Kita pergi ke Lubang Jepang. Masuk ke dalam kegelapan gua. Berdua kita di dalam tanpa seorang pengunjung pun mengawasi kita. Aku berbisik, seolah kita masuk ke dalam kamar pengantin dan kau meminta lampu dipadamkan. Kita duduk di puncak pendakian di Lembah Harau. Kita duduk berdua memandang ke bawah mengikuti arah air terjun. Lembah kita lihat dari ketinggian dan tempat itu sangat sunyi. Kita biarkan kera-kera mendekat dan kita tidak merasa terganggu. Kita biarkan pedagang kelapa muda itu meletakkan sebutir kelapa dengan dua penyedot di lubang tempurungnya. Kita tidak hiraukan dia turun meninggalkan kita dan membiarkan kita berdua menikmati kelapa muda yang kau pesan. Kita benar-benar berdua di tempat sunyi itu. Kita menyedot air kelapa muda itu dengan dua alat sedotan dari lubang tempurung yang sama. Aku satu dan kau satu. Terkadang hening kita bersentuhan pada saat menyedot air kelapa muda itu. Kita pun lupa, mana milikku dan mana milikmu pada saat kita mengulang menyedot air kelapa muda itu. Kita sudah tidak menghiraukannya. Sesekali kedua penghisap air kelapa itu kita gunakan keduanya sekaligus, bergantian, sambil kau menatap tepat ke mataku dan aku menatap tepat ke matamu.
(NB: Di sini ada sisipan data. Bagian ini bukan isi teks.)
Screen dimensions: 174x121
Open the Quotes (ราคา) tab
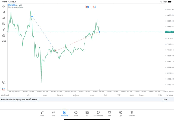(42, 113)
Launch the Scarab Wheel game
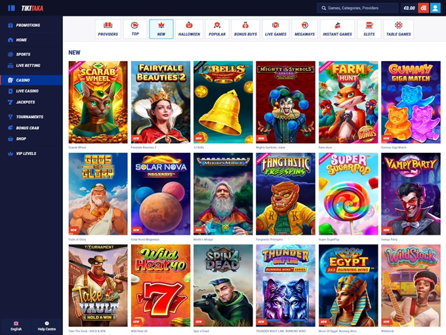The width and height of the screenshot is (446, 335). (98, 102)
Aku yakin, hal itu kita lakukan semacam isyarat yang tak berani kita ucapkan.
“Kelapa itu kita belah. Kau sebelah dan aku sebelah. Alangkah indahnya semua itu.”
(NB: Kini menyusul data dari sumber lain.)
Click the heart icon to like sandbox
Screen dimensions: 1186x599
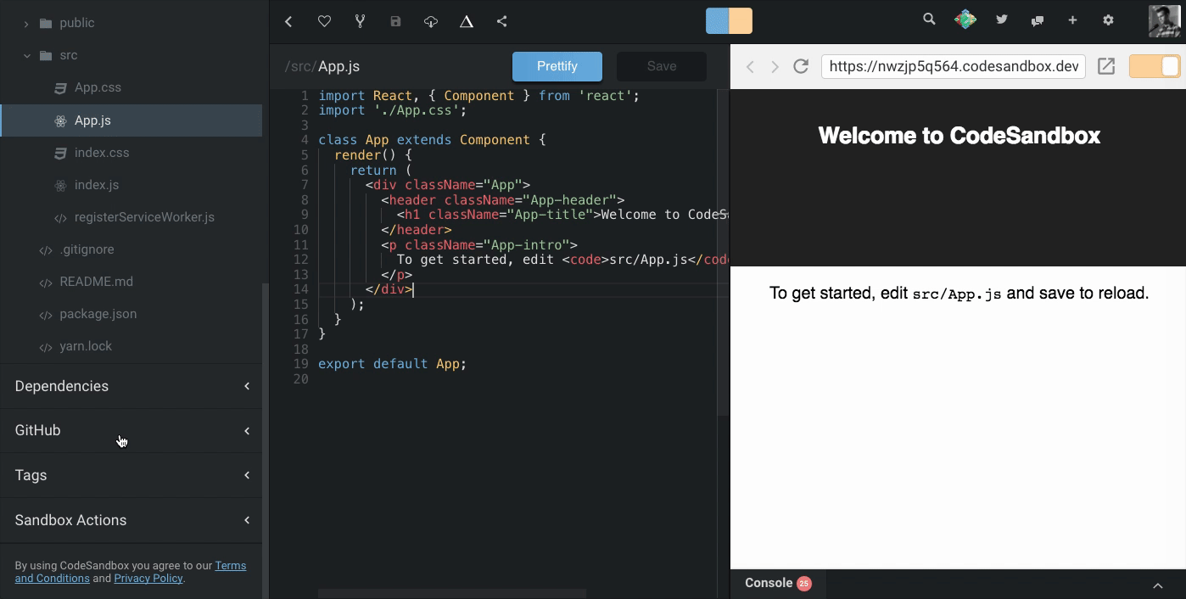click(324, 21)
“Kenangan itu akan kubawa pulang.”
“Maukah kau menghapus bekas bibirnya di bibirku dengan bibirmu?”
Aku mendekat kepadanya. Kabut tebal datang kepada kami. Begitu tebal kabut itu, seolah kami terbungkus di dalam selimut yang basah. Tak tampak sesuatu pun dalam jarak dua meter. Kelambu kabut itu menutup kami dari pandangan dunia. Kami berguling-guling di atas rumput dalam kepompong kabut.
“Masih adakah bekas yang lain di bagian tubuhmu yang harus kuhapus dengan bagian tubuhku?” bisikku.
Dia menggeliat di dalam kabut. Dicarinya telingaku.
“Tak ada bekas yang lain, yang perlu dihapus, Sayang,” bisiknya.
Serpihan kabut menyapu wajah kami bagaikan serbuk embun dipercikkan.
“Apakah kita akan keluar dari kepompong kabut ini sebagai sepasang kupu-kupu?”
“Bekas ini akan kubawa pulang dan akan ada yang menghapusnya. Bagaimana denganmu?”
“Akan kutunggu bekas yang baru di bekas yang lama, darimu.”
“Apakah itu mungkin?”
“Mungkin.”
“Aku lima empat dan kau dua-dua. Itu tidak mungkin.”
“Mungkin.”
“Aku Datuk Maringgih dan kau Siti Nurbaya, dalam usia. Apa yang memaksamu?”
“Entahlah. Aku pun tak tahu.”
Kami turun dari puncak bukit itu berpegangan tangan. Dia memegang erat jari-jariku. Dan aku memegang erat jari-jarinya. Seolah ada lem perekat di antara jari-jari kami. ***
Kayutanam 1997
*Cerpen ini sebelumnya telah dimuat di Kompas Minggu, 15 Februari 1998, halaman 17. Dimuat ulang sebagai penghormatan pada dedikasi Hamsad Rangkuti pada dunia sastra.